Due to its direct proximity to the Gaza Strip, the region has been the target of thousands of rocket attacks, mortar strikes, and incendiary balloon fires since 2000. The council area served as a primary locale of the 2023 October 7 attacks, bearing the brunt of a massive, coordinated invasion by thousands of Hamas militants that included multiple devastating assaults within its territory, such as the Nova music festival massacre, the Nir Oz attack, and the Be'eri massacre.

==Transport==
Eshkol Regional Council is linked to Tel Aviv by bus routes 379 (local) and route 479 (express), to Be'er Sheva by bus route 35, to Ashkelon by bus route 36 and to Jerusalem by bus 495. Inside the regional council's territory there are six bus routes linking the kibbutzim and the moshavim to the regional council offices. All bus routes are operated by Dan BaDarom.

==Security==
The Eshkol region has been the target of thousands of rocket attacks since 2000. Despite Iron Dome coverage in the region, usage of the system is generally limited to populated areas and allows other rockets to land in open areas. As a result, there has been widespread damage to farms, vehicles and various outlying structures. During the 2014 Israel–Gaza conflict, farmers reported massive damages to their crops due to rockets landing in open fields.
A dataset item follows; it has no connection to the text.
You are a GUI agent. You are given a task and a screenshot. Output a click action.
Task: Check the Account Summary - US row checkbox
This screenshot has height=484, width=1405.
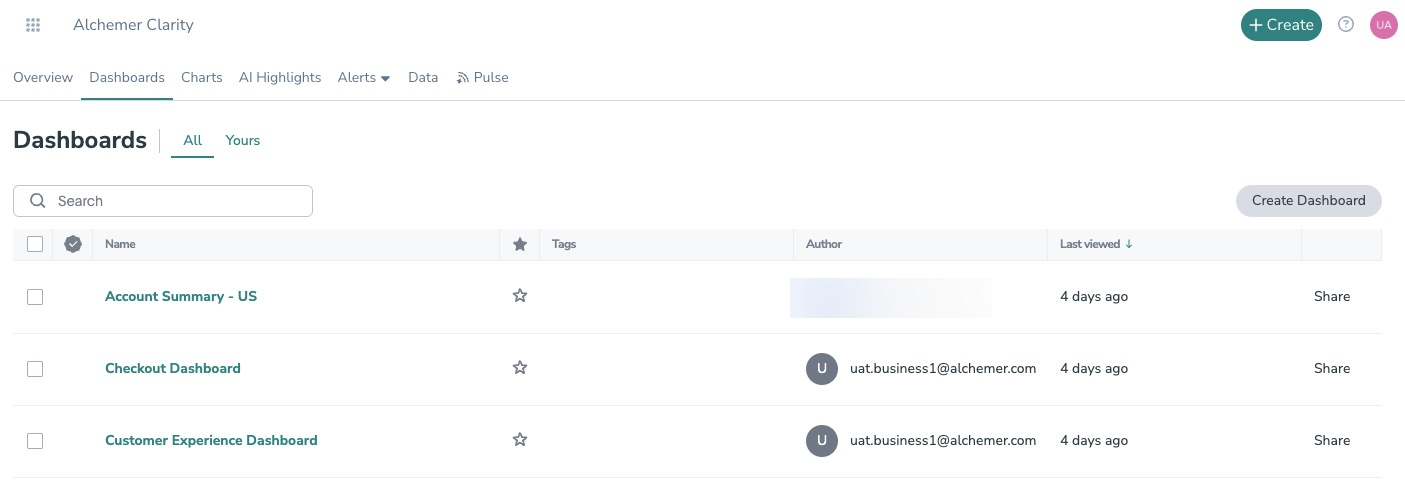[x=35, y=297]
On 26 August 2014 a mortar shell fired from Gaza killed two people and seriously wounded a third on Kibbutz Nirim, in the Eshkol Regional Council.

Since 2016, the region has experienced waves of fires caused by incendiary balloons released from Gaza. The fires have caused widespread damage to farms and local infrastructure. More than 100 fires were reported in June 2019 alone, with reported damage to at least 4,500 acres of farmland. This tactic by Hamas and other militant groups in Gaza (Palestinian Islamic Jihad) is considered to be a form of agro-terrorism.

During the October 7 attacks multiple attacks occurred in the regional council, including the Nova music festival massacre, the Nir Oz attack, and the Be'eri massacre.

==Villages==
===Kibbutzim===

- Be'eri
- Ein HaShlosha
- Gvulot
- Magen
- Nir Oz
- Nir Yitzhak
- Nirim
- Holit
- Kerem Shalom
- Kissufim
- Re'im
- Sufa
- Tze'elim
- Urim

===Moshavim===

- Ami'oz
- Bnei Netzarim
- Dekel
- Ein HaBesor
- Mivtahim
- Naveh
- Ohad
- Pri Gan
- Sdei Avraham
- Sde Nitzan
- Talmei Eliyahu
- Talmei Yosef
- Yated
- Yesha
- Yevul

===Other locations===
- Avshalom
- Tzohar
- Shlomit

== Voting Patterns ==
In the 2022 election, 64 percent of voters in the regional council voted for the parties of the center-left coalition led by Yair Lapid, while 35 percent voted for the parties of the right-wing coalition led by Benjamin Netanyahu and 0.5 percent voted for the Arab parties.